Chez des génies comme Augustus Pablo ou même quand c’est Damon Albarn qui souffle dedans, le mélodica -qui tient à la fois du jouet, de l’harmonica et du clavier-, est un instrument formidable. Dans le dub et la pop, cela donne généralement une petite mélodie envoûtante et spectrale. Ce n’est malheureusement pas l’option musicale choisie par notre barbu du soir, qui fait plutôt sonner son machin exactement comme un accordéon. Ca me crispe. Ennemi juré de l’accordéon, inventeur de l’Intifadaccordéon, mon citron est d’autant plus piétiné par cette torture sonore qu’à la table d’à côté, un homme charmé par ces mêmes sonorités explique à ses camarades qu’il revient justement de Castelfidardo, la capitale mondiale de l’accordéon. Outre l’impression d’être prisonnier d’une secte d’adorateurs des valises à proutes, je ressens soudainement un violent manque pour l’écoute de Front 242 à volume élevé. Histoire de noyer ce qui pourrait virer en terrifiante angoisse, je me précipite au bar commander une vodka. C’est alors que ce même type essaye de me gratter dans la file.

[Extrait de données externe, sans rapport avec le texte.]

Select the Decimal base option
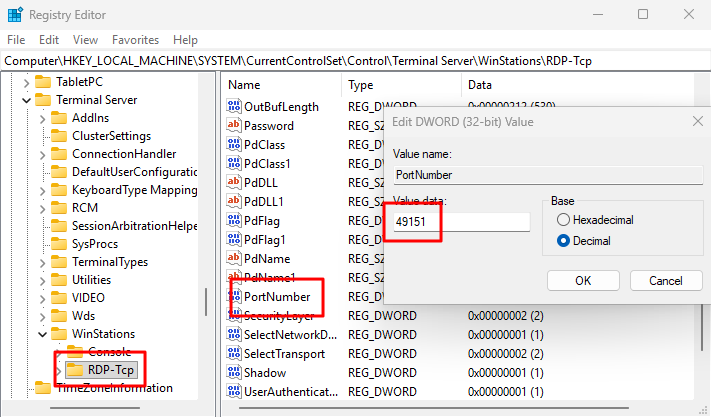Viewport: 711px width, 417px height. tap(564, 240)
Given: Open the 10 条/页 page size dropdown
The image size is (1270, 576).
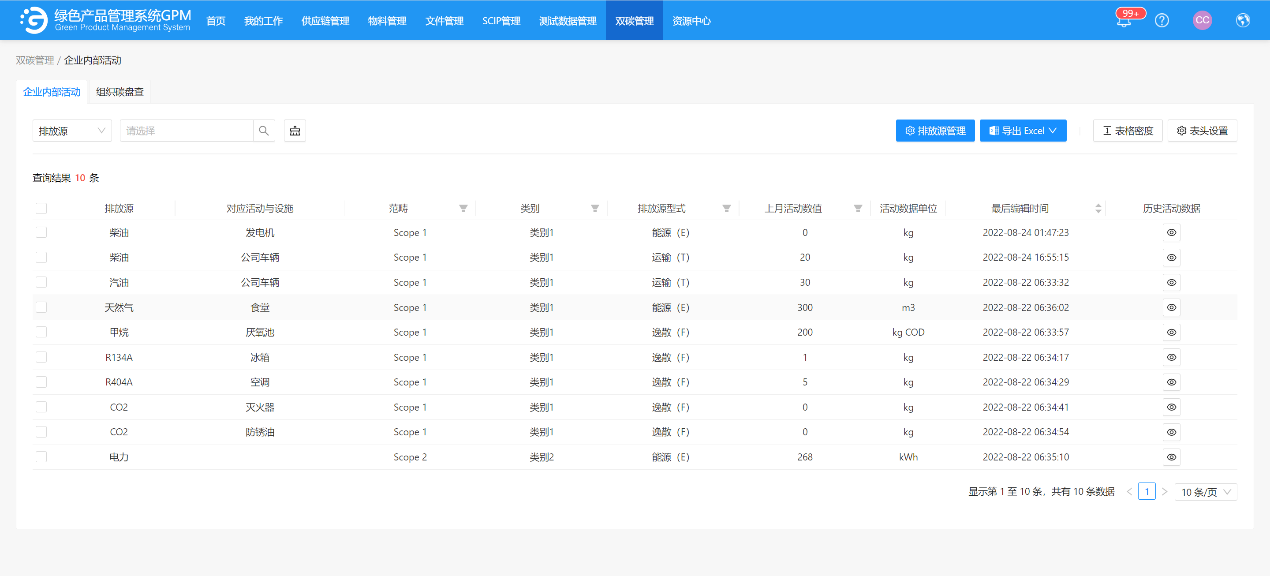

Habillé d’une marinière à rayures rouges, il ressemble à Stéphane Liberski qui se serait déguisé en Bertrand Cantat. Je décide de le surnommer Jean Tostaky Pigeolet, les fans des Snuls apprécieront. Le bonhomme essaye donc de passer commande alors que c’est mon tour et dans un café rock ou techno, il y aurait eu tape sur l’épaule, sourires, bonnes blagues, connivences. Là, loin de tous mes repères, mon sens de l’humour et mon relativisme social sont totalement rabougris et j’aboie. Ne me viennent sur le bout de la langue que des horreurs beaufisantes anti-gauchistes que même John Wayne et Eric Zemmour trouveraient un poil gratinées. Mes traits se durcissent, ma tronche se détraque, je nie maladroitement l’offre d’apaisement. On s’en va. Pas vexés mais presque! La mine renfrognarde, marre de tout ça! Jean Tostaky Pigeolet me prend alors très certainement pour ce que je suis: un spécimen de ces gens qui se disent très ouverts et partout à l’aise mais sont néanmoins prêts à ficher tous les fans de Bénabar à la Sûreté de l’État et à passer par les armes les braves bites qui polluent un mojito au Bacardi. Moi Président, je donnerais même l’ordre de bombarder Castelfidardo, tiens. Une question me hante toutefois depuis ce sketch illustrant parfaitement le conditionnement mental des différentes tribus noctambules: est-ce que Jean Tostaky Pigeolet kifferait une soirée Leftorium?